YOUR OBJECTIVE:
The lines to repeat are those below from the one containing "Screen dimensions: 905x620" down to the one containing "Switch to the 'Командный результат' tab", both included; reproduce them exactly and nothing else.

PROVIDED INFORMATION:
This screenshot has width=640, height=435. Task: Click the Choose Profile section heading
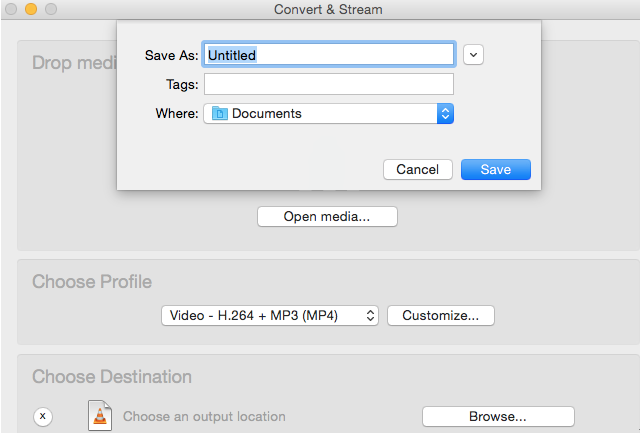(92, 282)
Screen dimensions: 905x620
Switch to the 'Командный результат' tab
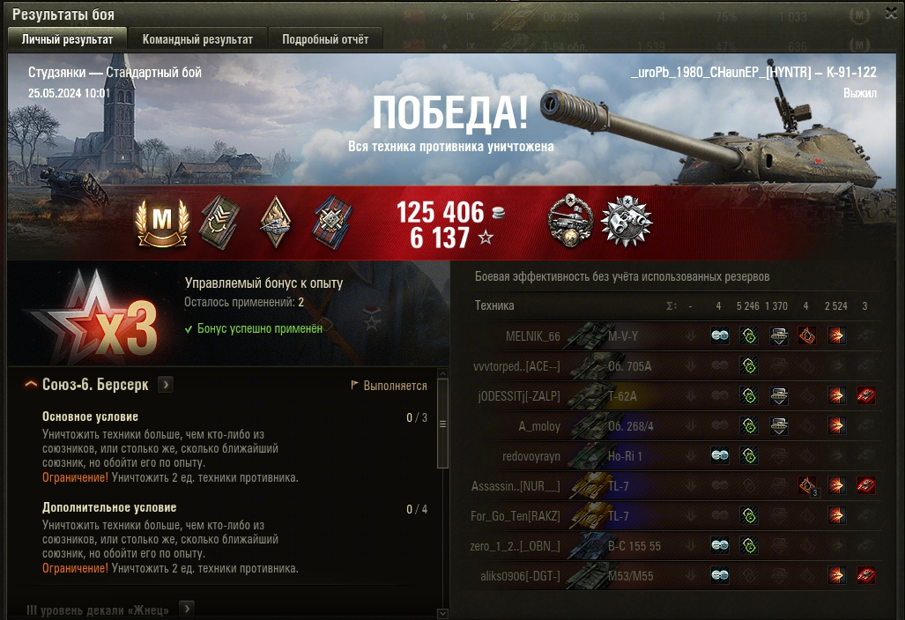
---
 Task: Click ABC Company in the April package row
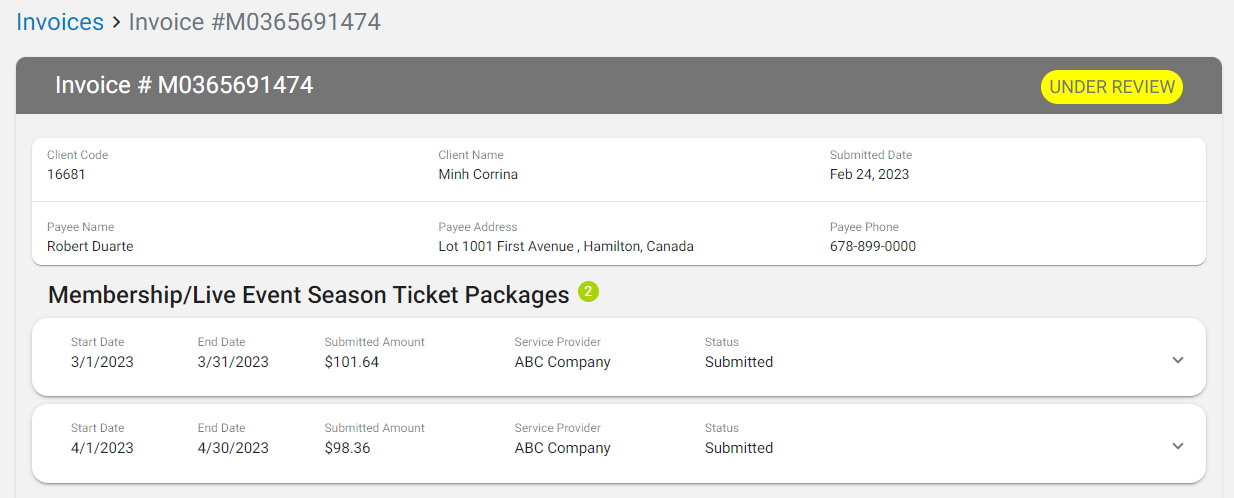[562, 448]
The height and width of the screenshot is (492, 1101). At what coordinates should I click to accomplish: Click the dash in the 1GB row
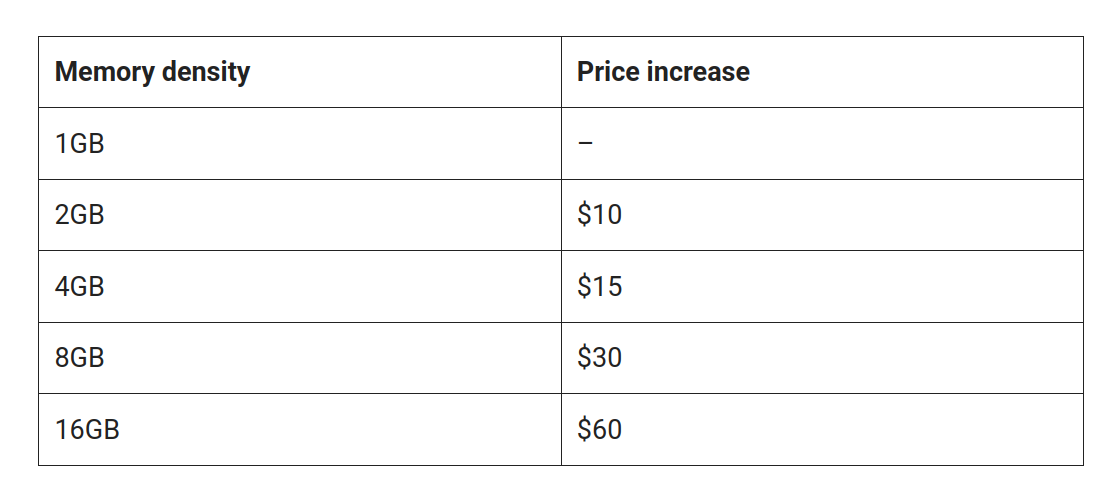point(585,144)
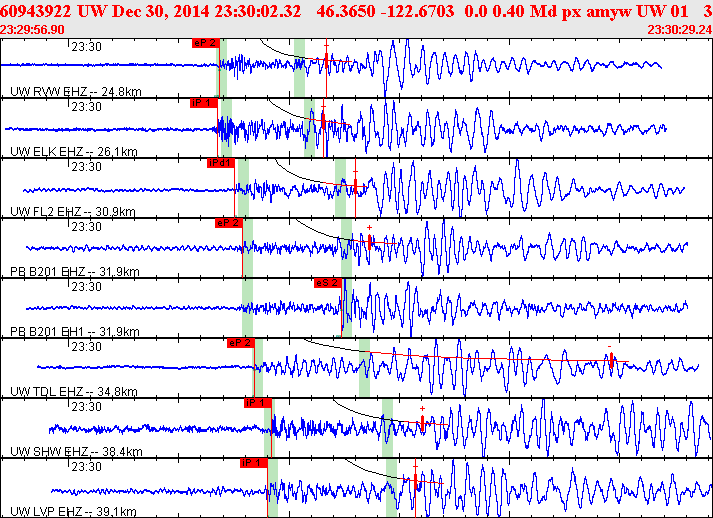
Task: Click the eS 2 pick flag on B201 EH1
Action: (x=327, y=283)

RESPONSE:
Screen dimensions: 905x620
Switch to the 'Командный результат' tab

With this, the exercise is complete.